Then again, it may be late in the game for the Cordova Reclamation Project, which started smothering foreshore land and tidal flats of the fishing town.
In a stakeholders forum in Cebu City, a sea grass expert, sociologist and ecology activists voiced concern that the massive earth moving and dumping of filling materials would damage the marine ecosystem and cut off the livelihood of small-scale fishermen.
The legal firepower is coming from Gloria Estenzo Ramos, founder of the Philippine Earth Justice Center, who found out last December that the project does not have the approval of the Philippine Estate Authority.
What was first thought of as Cordova town mayor Adelino Sitoy’s inspired idea to build a “mini-Boracay” in Mactan has found another owner.
He said yesterday that it’s the Provincial Capitol’s project, not his.
But it is his town’s poverty that the mayor is invoking as the rationale for the ambitious landscaping of Cordova’s rocky foreshore land.
In the same campus forum, he explained that the project, which starts with 10 hectares for a roll-on, roll-off port and amenities, was the key to liberating his third-class municipality from poverty.
It’s way late in the game to ask, but who asked the stakeholders?
Who told fisherfolk that mangroves would be covered up, killing the sea nurseries of fish? Or that their bancas would lose access to the sea?
Who asked marine scientists or businessmen what would be the impact of reclaiming 132 hectares on fisheries, pollution, sea navigation lanes?
The vision of creating a 120-hectare artificial white sand beach in Mactan wasn’t discussed in the Provincial Board.

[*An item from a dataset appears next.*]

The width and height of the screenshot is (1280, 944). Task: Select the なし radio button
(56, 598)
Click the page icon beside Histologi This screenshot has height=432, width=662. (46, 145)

Who asked the tourism industry or world-class resorts on Mactan whether this would make it “more fun” in the Philippines—and whether more tourists would come to enjoy a fake beach?
The project wasn’t taken up in the Regional Development Council. Who asked whether this was a strategic gain for Central Visayas?
For a project this scale being implemented under the radar, the public needs to know more facts other than an inauguration of a ro-ro port and an “EGwen Avenue.”
The Capitol still has unresolved issues with the Ombudsman about buying a P98.9-million coastal Balili estate that was largely underwater, now being refashioned into a coal ash dump site for a Korean power plant.
Who would have thought it would embark on another real estate venture turning water into land?